En 1265, el Papa Clemente IV trató de nombrar a San Buenaventura Arzobispo de York, pero el Santo consiguió disuadir de ello al Pontífice. A la muerte de éste, era tan grande el concepto que los cardenales tenían del Seráfico Doctor que, no aviniéndose sobre la persona que habían de elegir como sucesor, dieron los votos a San Buenaventura para que él solo designase al que le pareciera más digno de sentarse en la silla de San Pedro. San Buenaventura nombró a Teobaldo, que tomó el nombre de Gregorio X.
 
Este Papa lo honró con el capelo de Cardenal y lo nombró Obispo de Albano, mandándole lo aceptara por obediencia y que acudiera inmediatamente a Roma. Entretanto, despachaba dos legados pontificios para que le entregaran el capelo y las otras insignias de su dignidad. Lo hallaron cerca de Florencia, en el Convento de Mugello, y en el preciso instante en que estaba ocupado, con otros varios frailes, en lavar los platos de la cocina. No se inmutó lo más mínimo por la llegada de los legados del Papa, sino que les pidió permiso para continuar con el trabajo que traía entre manos. Les rogó que colgaran el capelo de la rama de un árbol que allí cerca había y que paseasen un poco por la huerta hasta que terminase la tarea. Sólo entonces San Buenaventura tomó el capelo y fue a presentar a los legados los honores debidos a su dignidad.
 
Acompañó al Papa en el viaje a Lyón y aquí recibió del mismo Pontífice la consagración episcopal. Organizador y alma del Concilio, las sesiones se desarrollaron con buenos augurios, lográndose, por fin, que, el 6 de julio de 1274, los embajadores y prelados griegos abjuraran solemnemente del cisma, reconociendo la primacía del Papa.
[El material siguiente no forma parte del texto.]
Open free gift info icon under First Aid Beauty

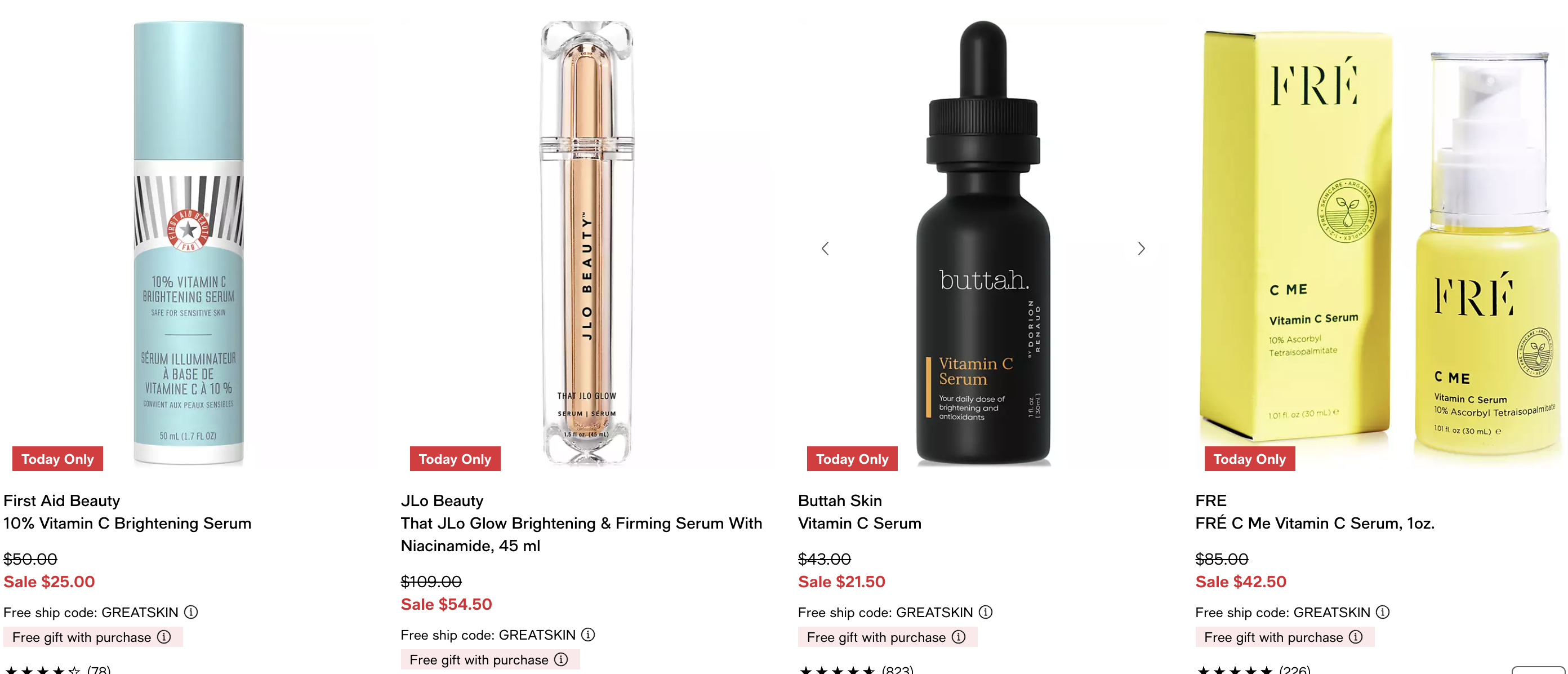pyautogui.click(x=164, y=637)
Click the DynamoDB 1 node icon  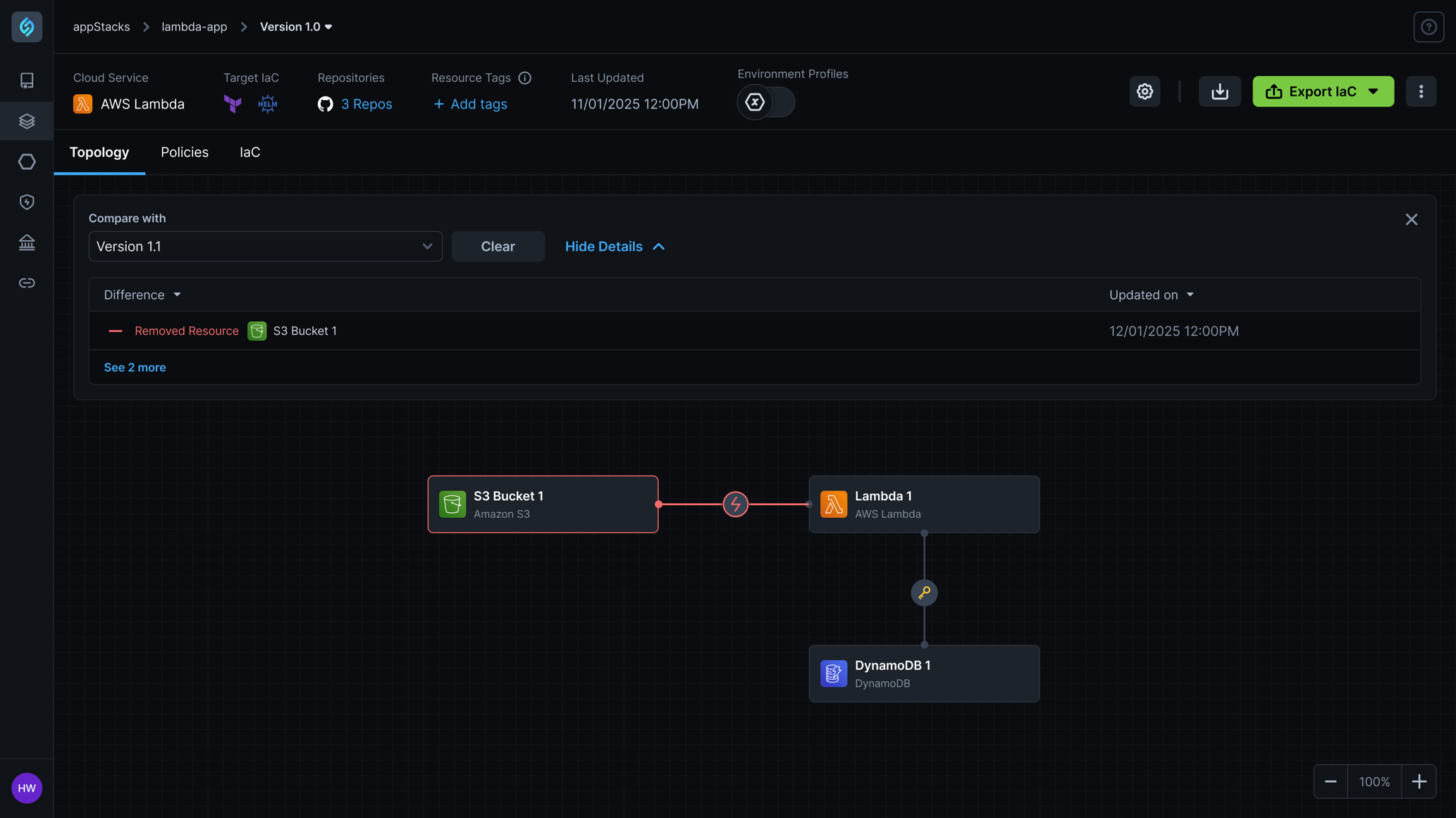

San Buenaventura, resentido de su salud, en el Capítulo General de la Orden celebrado ese mismo año en Lyón, depuso el cargo de Ministro. Durante el Concilio, cayó enfermo de gravedad. El Sumo Pontífice le administró la Santa Unción. Pero no pudiendo recibir el Viático por los violentos vómitos que lo molestaban, rogó le acercasen la Divina Eucaristía. Apenas tocó el pecho del Santo, penetró una forma hacia dentro, dejando señal visible del prodigio.
 
Con grande paz voló hacia Dios esta lumbrera de la Iglesia en la madrugada del 15 de julio de 1274, en el Convento de los Franciscanos, a la edad de 56 años. Todos lloraron su muerte.
 
En ese mismo día se celebró el solemne funeral, al que asistieron el Papa, Don Jaime el Conquistador, Rey de Aragón, y los Padres del Concilio. Fray Pedro de Tarantasia, dominico y cardenal, que ciñó más tarde la tiara pontificia con el nombre de Inocencio V, predicó la oración fúnebre, y dijo en ella:
 
«Cuantos conocieron a Buenaventura, lo respetaron y lo amaron. Bastaba simplemente con oírle predicar, para sentirse movido a tomarlo por consejero, porque era un hombre afable, cortés, humilde, cariñoso, compasivo, prudente, casto y adornado de todas las virtudes».
 
Y caso único en la Historia: El Sumo Pontífice mandó celebrar una misa a todos los sacerdotes de la Iglesia en sufragio del alma de nuestro Santo.
 
Gran número de milagros se realizaron por su intercesión. Y no fue el menor el que, 160 años después, en 1434, al trasladar sus reliquias a la nueva iglesia de los Franciscanos, se hallara su cabeza totalmente incorrupta.
 
El Papa Sixto IV lo canonizó el año 1482. En 1588, Sixto V lo proclamó Doctor de la Iglesia, asignándole el título de Doctor Seráfico.